● Objective 1: Using its own terms, list every type of party the passage on the right to manage mentions. Leave out the named parties to the case.
● Objective 2: Continue the passage on the right to manage from its last sentence.

● Text passage:

However, such relief is discretionary as opposed to being as of right, so the outcome cannot be guaranteed.

Two recent cases have made it easier to obtain such an order by clarifying what the term “satisfactory provision” means and enabling the financial circumstances of a party to be taken into account.

In the case of 56 Westbourne Terrace RTM Company Limited v Polturak [2025] flat owners had collectively obtained control of management via the right to manage (RTM) but the lease terms prevented company from recovering the costs it incurred taking enforcement action against leaseholders (relating to service charges) from them in that matter; such costs could only be recovered in connection with forfeiture proceedings, which could only be initiated by the freeholder and not the RTM company.
 
This effectively frustrated the operation of the statutory scheme of the RTM as a RTM company is a straw man with no independent financial resources; its only asset is the entitlement to obtain funds from leaseholders under the lease terms i.e. recovering its costs. It may become insolvent if it could not recover the costs of enforcement action. That in turn would prevent it from fulfilling its management responsibilities to the building.

● Data block:
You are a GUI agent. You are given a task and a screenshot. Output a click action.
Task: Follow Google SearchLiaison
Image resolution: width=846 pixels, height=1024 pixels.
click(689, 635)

● Expected output 1: flat owners, leaseholders, the freeholder, the RTM company

● Expected output 2:
The Upper Tribunal found that this was not satisfactory provision and so allowed the lease to be varied to give the RTM company the right to recover such costs (although tit didn’t manage to recover the particular costs claimed within those proceedings) – The Upper Tribunal held that the FtT had incorrectly applied a too-narrow test of whether the lease was 'clear and workable’ based on the earlier case of Camden v Morath (2019);
 
“clarity and workability cannot provide a comprehensive test for whether the provisions of a lease are satisfactory” ([70]). Instead, the ordinary dictionary definition of ‘satisfactory’ should be used – whether the provision set out by the lease is “adequate, fair, tolerable; sufficient for the needs of a given situation or circumstance”:
 
“To say that there has been a failure to make satisfactory provision for something suggests that there is a problem of some sort without giving the impression that the problem is acute. Nor does it give any indication of the nature of the problem. It may be something for which provision has been made, which turns out not to be adequate, or it may be the omission to make any provision at all for a particular contingency which is unsatisfactory” [112]
 
This point was underlined in the case ofEastern Pyramid Group Corp SA v Spire House RTM Company Limited[2025]. Here an RTM company could not obtain the funds required to commit to major works due to the lease terms; the lease only entitled it to require payments on account of next year's expenditure to the tune of up to 50% of the expenditure that had been incurred in the previous year and reserve fund contributions of 30% of the costs incurred in that previous year.

The FtT granted a variation on the basis that the lease failed to make satisfactory provision for the recovery of service charges required to meet the cost of emergency and major works in circumstances where the RTM company had no other financial assets with which to plug the gap.
 
The landlord and others appealed on the basis that, amongst other things, the FtT was wrong to regard the lease as unsatisfactory and to take into account the RTM’s financial circumstances.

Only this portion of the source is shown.